The lovely tiny house in the woods. Photos by KLH | Union

*Kevin L. HooverMad River Union


ARCATA – Mark Andre was marking trees in one of the Arcata Community Forest’s most remote sections recently when he happened upon something that wasn’t there the last time he’d been in the area. That was back in 1985, when Arcata’s Environmental Services director was a city forest technician.

It was a cabin. And not the usual ramshackle, trash-strewn heap of debris, but a proper house, constructed, if not for the ages, for more than just a brief stay.

The sturdy shack, measuring perhaps eight by 12 feet and 15 or so feet high, features a concrete block foundation, stout frame, peaked roof, small porch with wooden awning, multiple windows and walls of plywood covered on the outside with brown tarps, black plastic sheeting and lots of concealing forest duff.

Take a few steps away, turn around, and the building is all but invisible. “I didn’t see it until I was 12 feet from it,” Andre said. “It’s in the perfect out-of-the-way spot where it wouldn’t be detected.”




From about 100 feet away, the cabin is virtually invisible.

No trails lead to the small home, and the faintest of footpaths in the immediate area trail off to none of the environmental abuse normally associated with forest campsites – no trash piles, no discarded clothing, no open-air latrine strewn with toilet paper; nothing to show anything but scrupulous regard for the natural surroundings.

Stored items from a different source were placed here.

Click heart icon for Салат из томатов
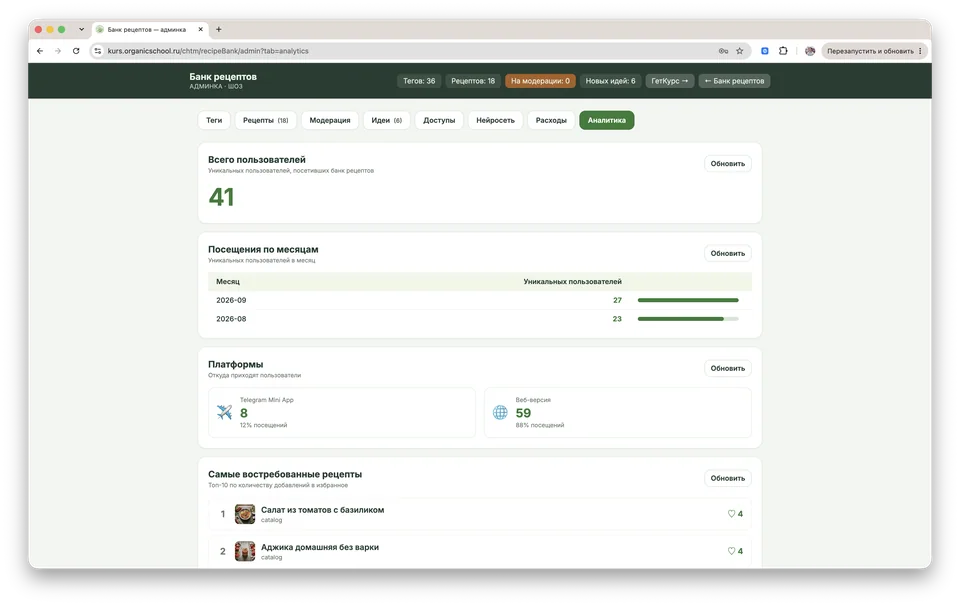Viewport: 960px width, 606px height. [x=731, y=514]
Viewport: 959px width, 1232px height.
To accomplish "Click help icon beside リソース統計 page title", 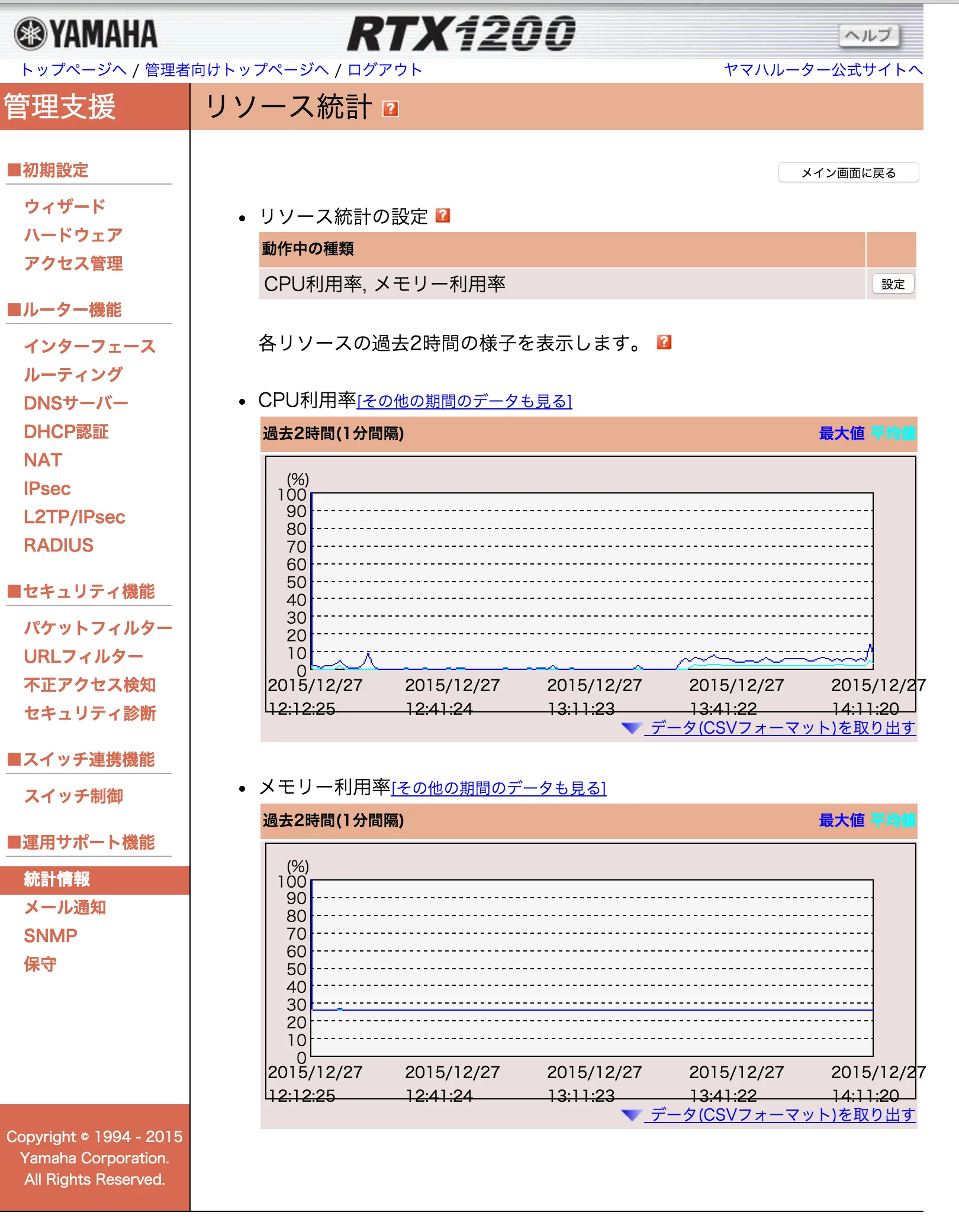I will click(x=390, y=109).
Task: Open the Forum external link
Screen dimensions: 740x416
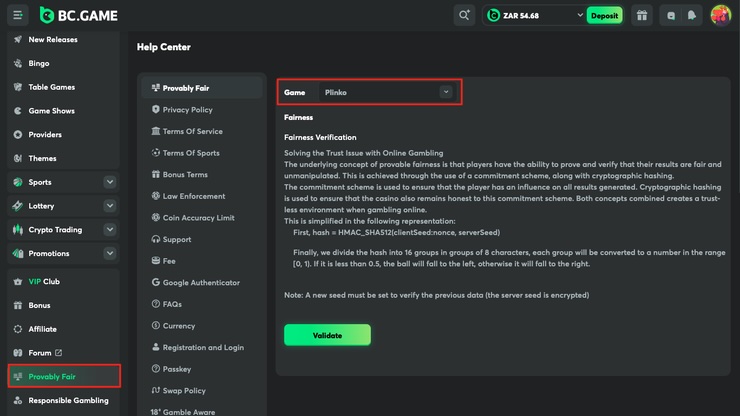Action: [x=45, y=353]
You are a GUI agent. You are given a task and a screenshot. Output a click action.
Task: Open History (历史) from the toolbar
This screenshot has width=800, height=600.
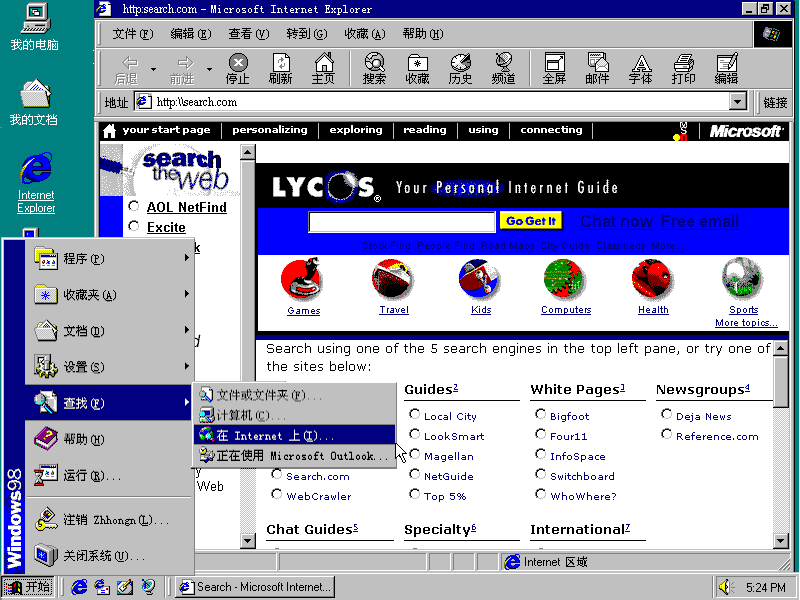coord(460,67)
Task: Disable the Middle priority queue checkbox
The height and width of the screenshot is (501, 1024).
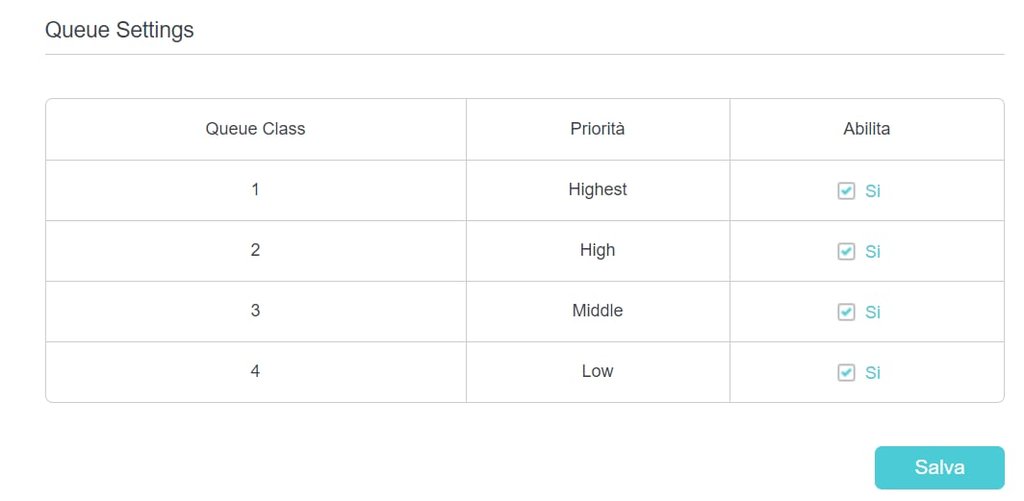Action: 846,312
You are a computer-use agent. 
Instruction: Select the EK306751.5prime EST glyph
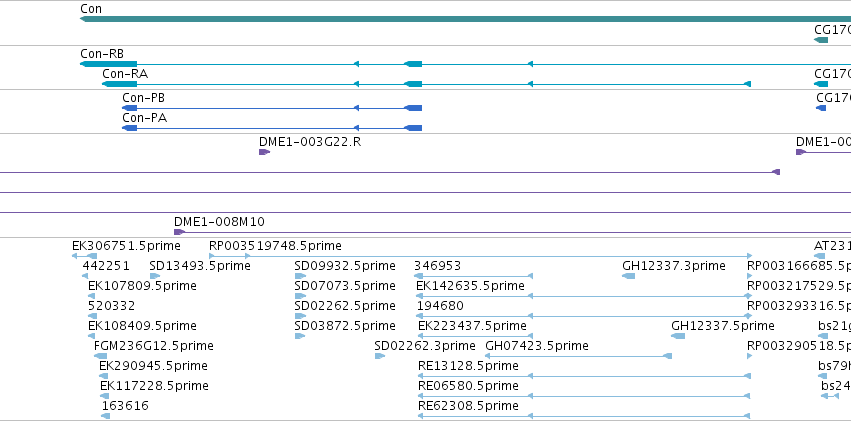pos(85,256)
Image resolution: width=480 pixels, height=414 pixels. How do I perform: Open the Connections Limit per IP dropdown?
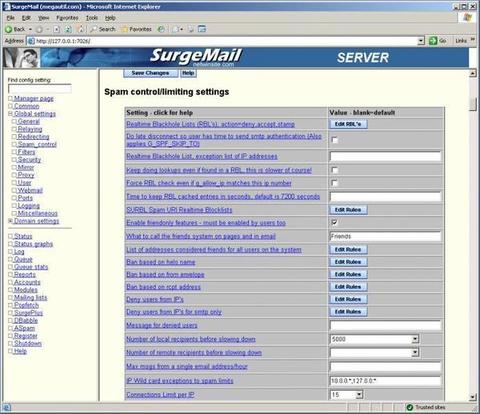[x=359, y=395]
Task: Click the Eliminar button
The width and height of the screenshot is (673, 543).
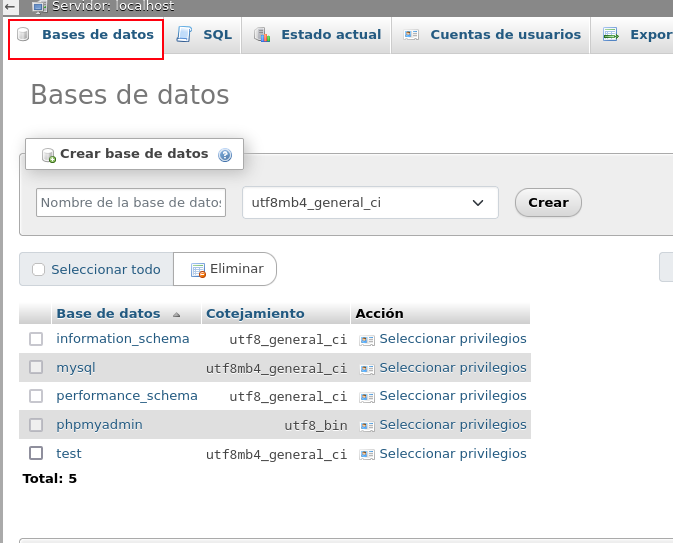Action: pos(226,269)
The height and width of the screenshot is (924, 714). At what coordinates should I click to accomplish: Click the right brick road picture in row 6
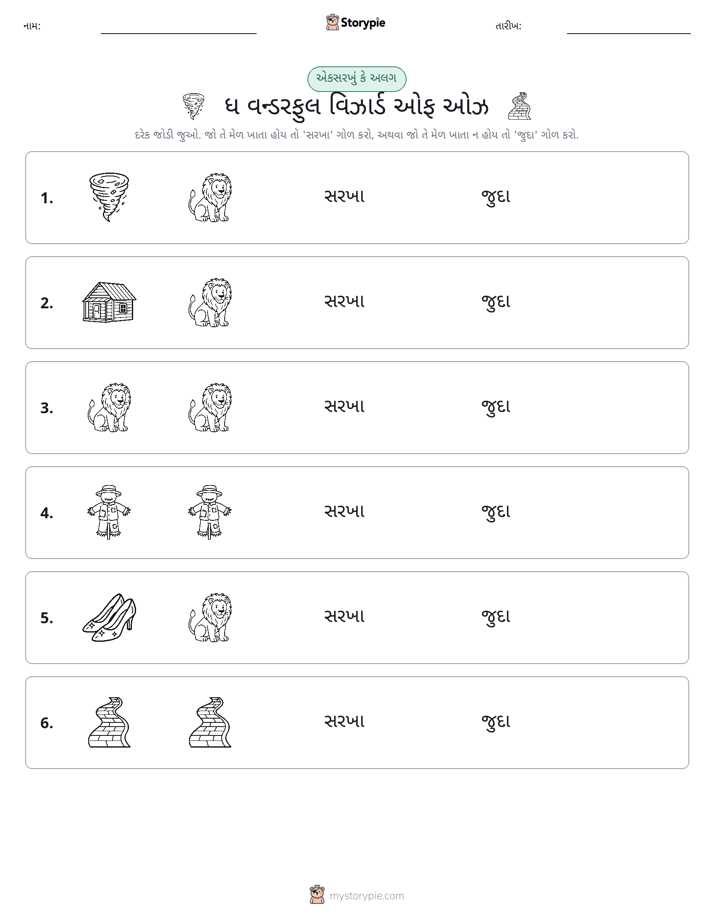[x=210, y=722]
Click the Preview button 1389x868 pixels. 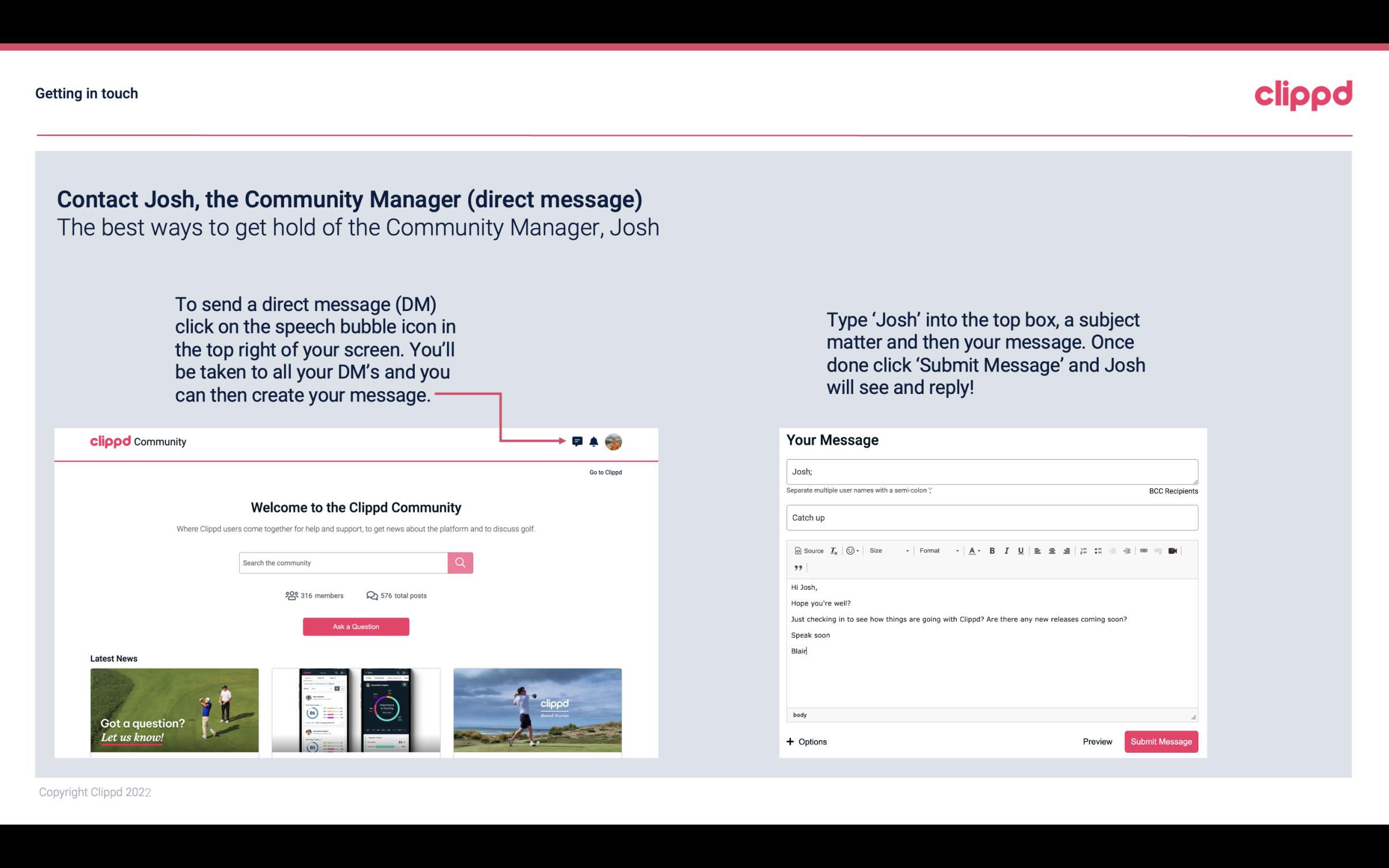[x=1097, y=741]
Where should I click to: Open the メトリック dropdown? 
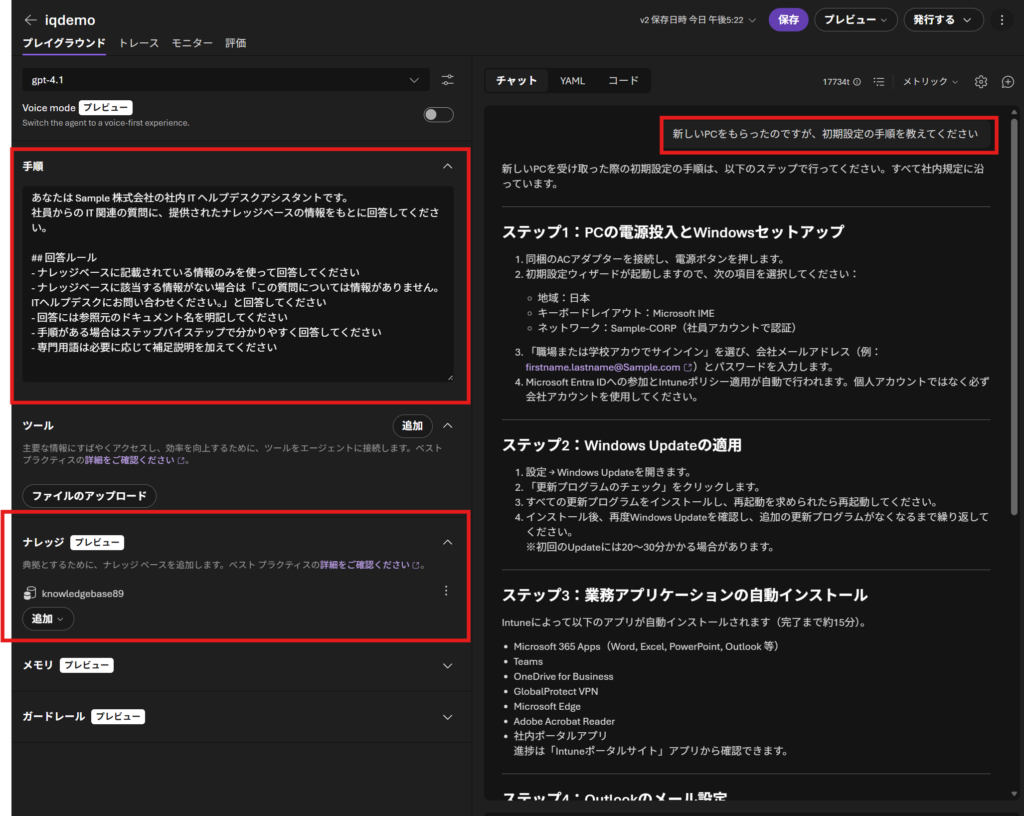[x=929, y=82]
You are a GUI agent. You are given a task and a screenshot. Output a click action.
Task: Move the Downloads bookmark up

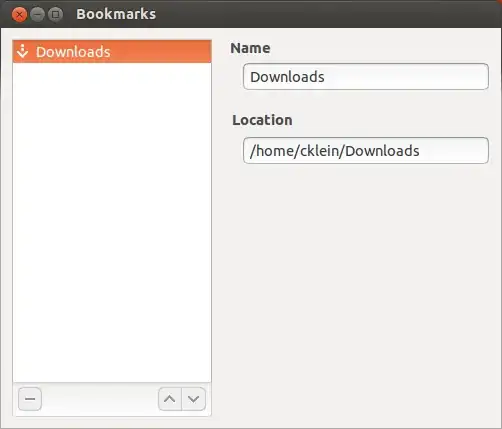(x=170, y=399)
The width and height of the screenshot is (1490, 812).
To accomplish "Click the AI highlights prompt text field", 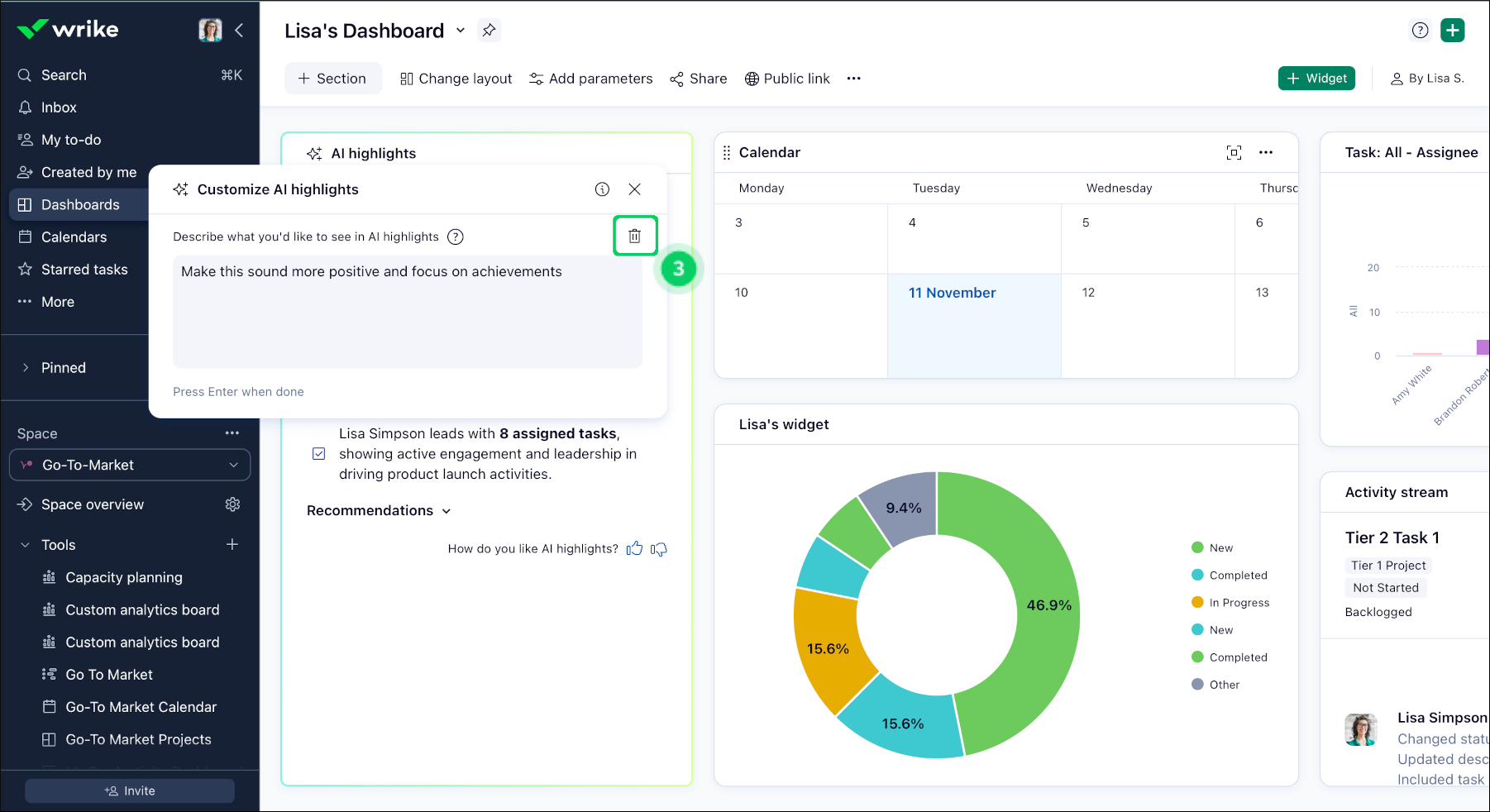I will click(407, 313).
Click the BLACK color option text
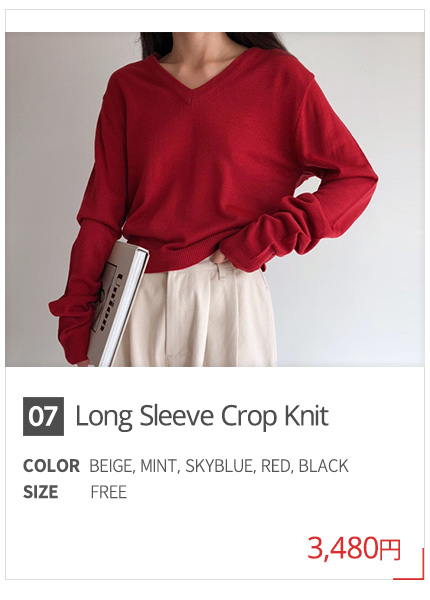430x600 pixels. click(323, 466)
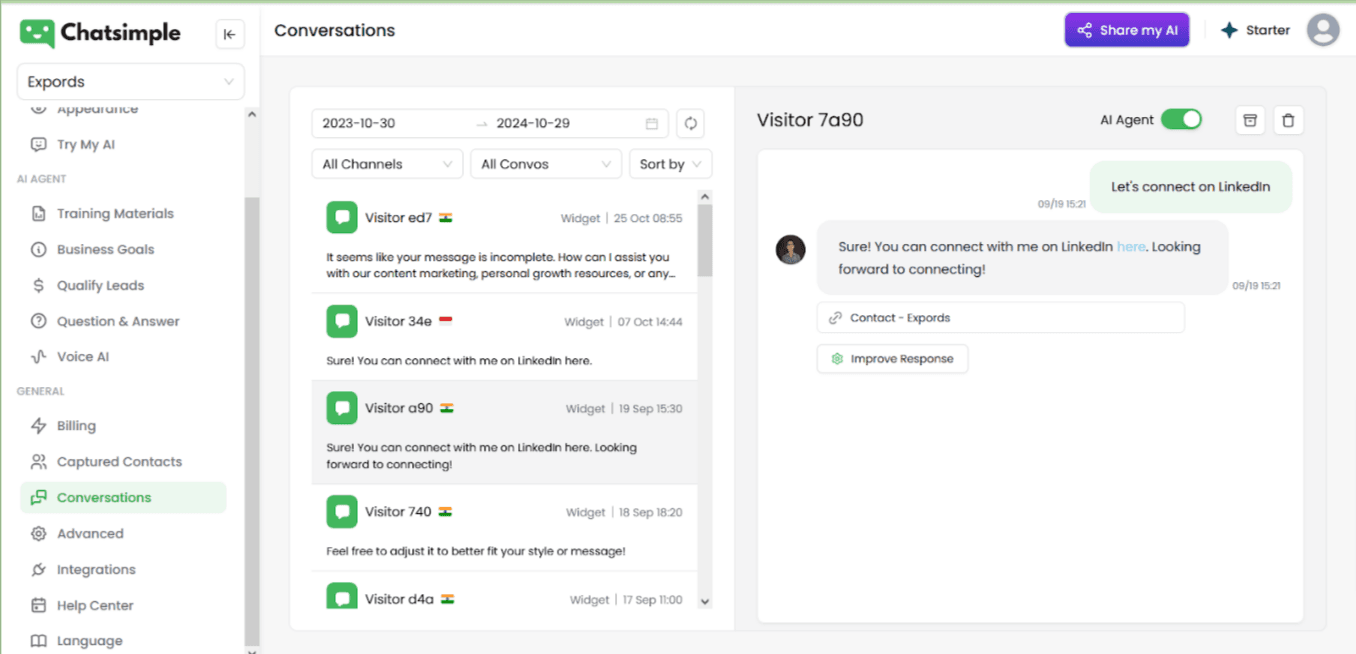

A Friday trek to the site required serious bushwhacking through dense woods, over fallen trees and through brush and brambles. Environmental Services Forest Technician Javier Nogueira had last visited the cabin three weeks earlier, but, along with fellow Forest Tech Nick Manfredonia (in his first day on the job) and APD Park Ranger Heidi Groszmann, had to fan out across the general area to re-locate the stealthy structure. After a few minutes, Manfredonia’s voice rang out: “I found it!”

Groszmann, the ES crew and a reporter peered in through a dislodged side window, which offered a partial view of the interior. The ranger had to make a decision. If the cabin was in use as a residence, then even though it is located on public land, a search warrant would be required for entry.

But if anyone was inside, possibly incapacitated or worse, leaving them unaided would be irresponsible. Nogueira said the cabin looked unchanged and unvisited since he had last been there. After multiple shout-outs to any occupant went unanswered, Groszmann gave the go-ahead for Manfredonia to cut the padlock on the plywood front door.

The ranger entered the cabin with gun drawn, announcing “Arcata Police!” But no one was inside, and she began to inspect the quarters for clues to the user’s identity.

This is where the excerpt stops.